We used to have other kinds of Boston films. There were movies that took place in the halls of academia — “Love Story” (1970), “The Paper Chase” (1978), even “Legally Blonde” (set at Harvard but shot at USC). “Next Stop Wonderland,” Brad Anderson’s delicate 1998 local romantic drama, got fine reviews but was overshadowed at the time by Denis Leary’s “Monument Avenue” (“Mean Streets” in Charlestown) and the infamous “The Boondock Saints” (Tarantino in Southie). “Fever Pitch” (2005) was the best of the Boston sports movies, a tiny genre including “Celtic Pride” (1996), which may in fact be the worst Boston movie of all time.

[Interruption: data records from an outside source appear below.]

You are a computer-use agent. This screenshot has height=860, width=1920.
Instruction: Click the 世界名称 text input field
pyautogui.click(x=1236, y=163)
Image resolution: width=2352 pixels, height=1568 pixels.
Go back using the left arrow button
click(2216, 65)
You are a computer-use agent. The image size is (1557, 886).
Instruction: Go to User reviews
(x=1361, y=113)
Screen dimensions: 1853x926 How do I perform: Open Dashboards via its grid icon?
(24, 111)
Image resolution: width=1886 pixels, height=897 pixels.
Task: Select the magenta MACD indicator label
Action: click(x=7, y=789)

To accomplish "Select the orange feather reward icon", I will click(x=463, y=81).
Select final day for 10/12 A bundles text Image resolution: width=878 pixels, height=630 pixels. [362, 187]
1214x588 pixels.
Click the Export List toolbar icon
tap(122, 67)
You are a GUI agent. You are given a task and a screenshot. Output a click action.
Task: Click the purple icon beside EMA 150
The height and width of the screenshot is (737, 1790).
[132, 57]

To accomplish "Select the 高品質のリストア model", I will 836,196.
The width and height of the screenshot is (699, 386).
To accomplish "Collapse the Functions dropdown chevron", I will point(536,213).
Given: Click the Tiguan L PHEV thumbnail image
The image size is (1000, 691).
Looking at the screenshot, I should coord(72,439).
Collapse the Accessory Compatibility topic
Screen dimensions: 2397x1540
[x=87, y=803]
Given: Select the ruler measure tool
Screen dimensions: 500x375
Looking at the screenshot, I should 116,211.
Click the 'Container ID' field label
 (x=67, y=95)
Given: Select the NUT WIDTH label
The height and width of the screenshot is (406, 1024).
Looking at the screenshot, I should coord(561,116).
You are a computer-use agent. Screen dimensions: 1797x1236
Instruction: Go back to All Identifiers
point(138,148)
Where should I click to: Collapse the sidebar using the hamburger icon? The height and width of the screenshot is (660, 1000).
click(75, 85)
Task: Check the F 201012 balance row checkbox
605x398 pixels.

We even used to have different kinds of Boston crime films. “The Brinks Job” (1978) was a comedy of North End nostalgia. The original “Thomas Crown Affair” was an upscale caper film the Chamber of Commerce could love; the 1999 remake, by contrast, decamped to Manhattan.

It all changed with the deserved rise of Lehane and the hardening of Boston’s central cinematic arteries. “Black Mass” has had the chronological misfortune of coming last in the parade of Boston Gangster movies, and the irony of its timing is that the movie is based on actual events and still feels secondhand. Good performances all around, quality filmmaking, and a decent nose for locations can’t shake the familiarity that comes from a story being covered for decades in the press and a psychic landscape that the movies have long since colonized. Maybe Jack Nicholson’s ersatz Whitey in “The Departed” is less truthful than Depp’s “real” one in “Black Mass.” But Nicholson’s was just as scary, and he got there first.

“Spotlight” is something different, though — a drama that changes the focus, if not the accent, of Boston cinema. By bearing down upon both a church hierarchy that buried the truth for decades and the establishment newspaper that (the movie argues) might have acted sooner, the film derives its drama not from the city’s “colorful” fringe elements but from the sins of those in charge. It is, arguably, an expansion of Sidney Lumet’s 1982 classic “The Verdict,” the first movie to call our local institutional powers to account.

That film — the best actor Oscar Paul Newman should have won — fictionalized the 1966 Edabeth Katz malpractice case and the medical coverup it revealed, and it dramatized how the connections of those in high places can form a wall to hide unpleasantness from sight and dissuade anyone interested in seeking the truth.

We’re an infinitely less Balkanized, more cosmopolitan city than when “The Verdict” came out. But Boston’s still a place where many people stick to those who look like them and where institutions can serve as powerful forces for inertia and repression rather than illumination and connection.

“Spotlight” reminds us that those institutions are made up of individuals — journalists or clergy; doctors, lawyers, political chiefs — and that it’s the individuals who decide the morality of an institution, not the other way around.

Yes, we should be getting more Boston-centric romances and comedies and mysteries — heck, why not a musical? (You can call it “A Stah is Born”). But another “Spotlight” or two, a drama of finding the larger civic good among groups raised to distrust each other, might tell a story we alone might recognize.